_Provided passage_.

<<<<

Smoke, pockets of gas and collapsed roofs were hampering rescue efforts in the warren of shafts nearly 300 meters underground at the wrecked Ulyanovskaya mine in the Kemerovo region, officials said.

As distraught relatives gathered outside a morgue in a nearby city to identify their dead, Emergencies Minister Sergei Shoigu told Russian television that one man had been rescued from the pit alive a day after a gas explosion devastated it.

Asked about the chances of the four still missing, he said: "We hope. We hope." He gave no details about the survivor.

Guards barred most journalists from getting within sight of the mine complex, which is surrounded by birch forests and soot-blackened snow.

President Vladimir Putin began a meeting with officials in Moscow by ordering a minute's silence for the dead miners - as well as 62 people killed overnight in a fire at an old people's home and six who died in a weekend plane crash.

"You have to do your best to investigate the reasons at the highest level... and to draw corresponding conclusions," Putin told Prime Minister Mikhail Fradkov in his first public comments on the spate of fatal accidents.

>>>>

_Tasks for this exercise_.
1 – Retype the section of the Ulyanovskaya mine report from "Asked about the" to "of fatal accidents." without any changes.
2 – Write the next part of the Ulyanovskaya mine report, picking up after its final sentence.

_Dataset section_.
<<<<

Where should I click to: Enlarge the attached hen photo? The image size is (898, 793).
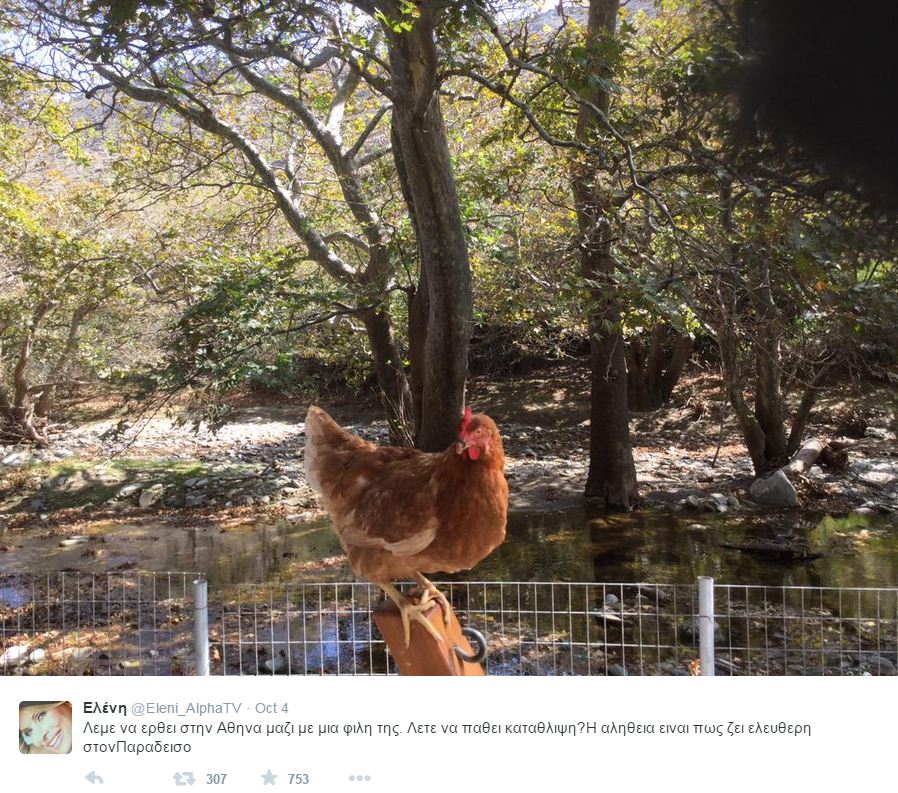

>>>>

_Expected outputs_.
1 –
Asked about the chances of the four still missing, he said: "We hope. We hope." He gave no details about the survivor.

Guards barred most journalists from getting within sight of the mine complex, which is surrounded by birch forests and soot-blackened snow.

President Vladimir Putin began a meeting with officials in Moscow by ordering a minute's silence for the dead miners - as well as 62 people killed overnight in a fire at an old people's home and six who died in a weekend plane crash.

"You have to do your best to investigate the reasons at the highest level... and to draw corresponding conclusions," Putin told Prime Minister Mikhail Fradkov in his first public comments on the spate of fatal accidents.

2 –
Putin said in a telegram to the Kemerovo regional governor that "this terrible tragedy at the Ulyanovskaya pit echoes in the hearts of Russians with pain".

Authorities opened an investigation into the causes of the disaster. "Initial indications are that methane or coal dust exploded, as a result of which the roof collapsed," The Federal Prosecutor-General's office said in a statement.

Authorities believed a failure to follow safety rules was the most likely cause of the disaster, the worst mining tragedy since the collapse of the Soviet Union in 1991.

Earlier, a spokeswoman for the Emergencies Ministry said 106 people were confirmed dead and the fate of four others remained unclear. Ninety-three people were brought safely to the surface.